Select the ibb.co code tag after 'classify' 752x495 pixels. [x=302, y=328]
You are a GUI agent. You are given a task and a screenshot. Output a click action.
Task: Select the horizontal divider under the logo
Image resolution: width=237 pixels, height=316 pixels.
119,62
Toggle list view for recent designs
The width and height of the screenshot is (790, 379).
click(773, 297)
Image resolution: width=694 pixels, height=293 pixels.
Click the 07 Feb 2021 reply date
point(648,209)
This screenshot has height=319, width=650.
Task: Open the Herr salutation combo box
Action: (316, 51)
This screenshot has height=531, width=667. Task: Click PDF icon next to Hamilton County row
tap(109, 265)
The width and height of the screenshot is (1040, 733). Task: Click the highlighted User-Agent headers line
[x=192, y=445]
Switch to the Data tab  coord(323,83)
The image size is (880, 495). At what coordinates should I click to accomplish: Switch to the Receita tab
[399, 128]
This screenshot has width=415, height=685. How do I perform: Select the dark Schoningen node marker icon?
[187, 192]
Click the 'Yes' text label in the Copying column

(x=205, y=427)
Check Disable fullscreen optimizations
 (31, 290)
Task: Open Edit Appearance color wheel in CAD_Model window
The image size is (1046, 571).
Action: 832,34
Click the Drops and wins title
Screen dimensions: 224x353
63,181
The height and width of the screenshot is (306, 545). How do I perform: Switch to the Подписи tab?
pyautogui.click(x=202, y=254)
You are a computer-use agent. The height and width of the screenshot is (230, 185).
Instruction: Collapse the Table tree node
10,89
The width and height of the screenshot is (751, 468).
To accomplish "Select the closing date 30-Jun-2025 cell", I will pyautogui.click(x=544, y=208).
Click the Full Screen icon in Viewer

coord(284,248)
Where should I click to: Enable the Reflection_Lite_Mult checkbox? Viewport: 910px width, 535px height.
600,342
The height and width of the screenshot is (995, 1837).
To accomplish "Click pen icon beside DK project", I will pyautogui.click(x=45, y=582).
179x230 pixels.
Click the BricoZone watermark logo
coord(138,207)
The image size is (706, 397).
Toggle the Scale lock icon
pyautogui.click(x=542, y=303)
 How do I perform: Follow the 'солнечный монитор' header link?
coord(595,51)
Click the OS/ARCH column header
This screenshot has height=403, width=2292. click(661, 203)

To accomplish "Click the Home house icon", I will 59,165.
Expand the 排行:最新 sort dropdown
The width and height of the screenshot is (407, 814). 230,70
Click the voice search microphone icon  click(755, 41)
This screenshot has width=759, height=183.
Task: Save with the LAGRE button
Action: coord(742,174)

━━━━━━━━━━━━━━━━━━━━━━━━━━━━━━

* Task directions *
Retype all of the data word for word.

* Response area *
Select the ibb.co code tag after 'classify' 752x495 pixels. [x=302, y=328]
You are a GUI agent. You are given a task and a screenshot. Output a click action.
Task: Select the horizontal divider under the logo
Image resolution: width=237 pixels, height=316 pixels.
119,62
Toggle list view for recent designs
The width and height of the screenshot is (790, 379).
click(773, 297)
Image resolution: width=694 pixels, height=293 pixels.
Click the 07 Feb 2021 reply date
point(648,209)
This screenshot has height=319, width=650.
Task: Open the Herr salutation combo box
Action: (316, 51)
This screenshot has height=531, width=667. Task: Click PDF icon next to Hamilton County row
tap(109, 265)
The width and height of the screenshot is (1040, 733). Task: Click the highlighted User-Agent headers line
[x=192, y=445]
Switch to the Data tab  coord(323,83)
The image size is (880, 495). At what coordinates should I click to accomplish: Switch to the Receita tab
[399, 128]
This screenshot has width=415, height=685. How do I perform: Select the dark Schoningen node marker icon?
[187, 192]
Click the 'Yes' text label in the Copying column

(x=205, y=427)
Check Disable fullscreen optimizations
 (31, 290)
Task: Open Edit Appearance color wheel in CAD_Model window
The image size is (1046, 571).
Action: 832,34
Click the Drops and wins title
Screen dimensions: 224x353
63,181
The height and width of the screenshot is (306, 545). How do I perform: Switch to the Подписи tab?
pyautogui.click(x=202, y=254)
You are a computer-use agent. The height and width of the screenshot is (230, 185).
Instruction: Collapse the Table tree node
10,89
The width and height of the screenshot is (751, 468).
To accomplish "Select the closing date 30-Jun-2025 cell", I will pyautogui.click(x=544, y=208).
Click the Full Screen icon in Viewer

coord(284,248)
Where should I click to: Enable the Reflection_Lite_Mult checkbox? Viewport: 910px width, 535px height.
600,342
The height and width of the screenshot is (995, 1837).
To accomplish "Click pen icon beside DK project", I will pyautogui.click(x=45, y=582).
179x230 pixels.
Click the BricoZone watermark logo
coord(138,207)
The image size is (706, 397).
Toggle the Scale lock icon
pyautogui.click(x=542, y=303)
 How do I perform: Follow the 'солнечный монитор' header link?
coord(595,51)
Click the OS/ARCH column header
This screenshot has height=403, width=2292. click(661, 203)

To accomplish "Click the Home house icon", I will 59,165.
Expand the 排行:最新 sort dropdown
The width and height of the screenshot is (407, 814). 230,70
Click the voice search microphone icon  click(755, 41)
This screenshot has width=759, height=183.
Task: Save with the LAGRE button
Action: coord(742,174)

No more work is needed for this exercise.